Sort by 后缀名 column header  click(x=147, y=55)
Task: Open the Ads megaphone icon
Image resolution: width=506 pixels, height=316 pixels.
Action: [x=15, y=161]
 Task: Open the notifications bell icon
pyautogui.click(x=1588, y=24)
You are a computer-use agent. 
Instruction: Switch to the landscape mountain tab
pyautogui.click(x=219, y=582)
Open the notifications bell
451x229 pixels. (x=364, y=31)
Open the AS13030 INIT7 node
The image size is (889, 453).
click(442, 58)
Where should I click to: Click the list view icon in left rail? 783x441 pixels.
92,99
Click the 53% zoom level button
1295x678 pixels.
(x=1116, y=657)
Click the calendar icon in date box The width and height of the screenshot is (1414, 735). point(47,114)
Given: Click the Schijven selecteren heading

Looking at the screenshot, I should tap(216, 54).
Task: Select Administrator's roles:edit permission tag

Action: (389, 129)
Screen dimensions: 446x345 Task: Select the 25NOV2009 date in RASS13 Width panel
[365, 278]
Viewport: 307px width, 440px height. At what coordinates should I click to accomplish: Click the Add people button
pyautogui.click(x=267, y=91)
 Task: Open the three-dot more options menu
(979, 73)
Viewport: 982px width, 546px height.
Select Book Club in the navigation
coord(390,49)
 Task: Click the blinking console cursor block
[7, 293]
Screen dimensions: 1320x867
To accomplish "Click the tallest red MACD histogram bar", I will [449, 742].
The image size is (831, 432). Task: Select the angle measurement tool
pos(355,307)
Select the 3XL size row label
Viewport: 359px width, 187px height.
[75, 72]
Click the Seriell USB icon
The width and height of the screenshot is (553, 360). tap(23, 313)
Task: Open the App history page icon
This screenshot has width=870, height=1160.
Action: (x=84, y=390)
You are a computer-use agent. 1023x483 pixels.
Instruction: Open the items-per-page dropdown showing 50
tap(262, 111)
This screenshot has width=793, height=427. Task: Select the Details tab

○ ○ ○ ○ ○ ○ ○

◆ EXERCISE AIM:
Could you give the data above again, exact in every line?

◆ OUTPUT FOR THIS EXERCISE:
Sort by 后缀名 column header  click(x=147, y=55)
Task: Open the Ads megaphone icon
Image resolution: width=506 pixels, height=316 pixels.
Action: [x=15, y=161]
 Task: Open the notifications bell icon
pyautogui.click(x=1588, y=24)
You are a computer-use agent. 
Instruction: Switch to the landscape mountain tab
pyautogui.click(x=219, y=582)
Open the notifications bell
451x229 pixels. (x=364, y=31)
Open the AS13030 INIT7 node
The image size is (889, 453).
click(442, 58)
Where should I click to: Click the list view icon in left rail? 783x441 pixels.
92,99
Click the 53% zoom level button
1295x678 pixels.
(x=1116, y=657)
Click the calendar icon in date box The width and height of the screenshot is (1414, 735). point(47,114)
Given: Click the Schijven selecteren heading

Looking at the screenshot, I should tap(216, 54).
Task: Select Administrator's roles:edit permission tag

Action: (389, 129)
Screen dimensions: 446x345 Task: Select the 25NOV2009 date in RASS13 Width panel
[365, 278]
Viewport: 307px width, 440px height. At what coordinates should I click to accomplish: Click the Add people button
pyautogui.click(x=267, y=91)
 Task: Open the three-dot more options menu
(979, 73)
Viewport: 982px width, 546px height.
Select Book Club in the navigation
coord(390,49)
 Task: Click the blinking console cursor block
[7, 293]
Screen dimensions: 1320x867
To accomplish "Click the tallest red MACD histogram bar", I will [449, 742].
The image size is (831, 432). Task: Select the angle measurement tool
pos(355,307)
Select the 3XL size row label
Viewport: 359px width, 187px height.
[75, 72]
Click the Seriell USB icon
The width and height of the screenshot is (553, 360). tap(23, 313)
Task: Open the App history page icon
This screenshot has width=870, height=1160.
Action: (x=84, y=390)
You are a computer-use agent. 1023x483 pixels.
Instruction: Open the items-per-page dropdown showing 50
tap(262, 111)
This screenshot has width=793, height=427. Task: Select the Details tab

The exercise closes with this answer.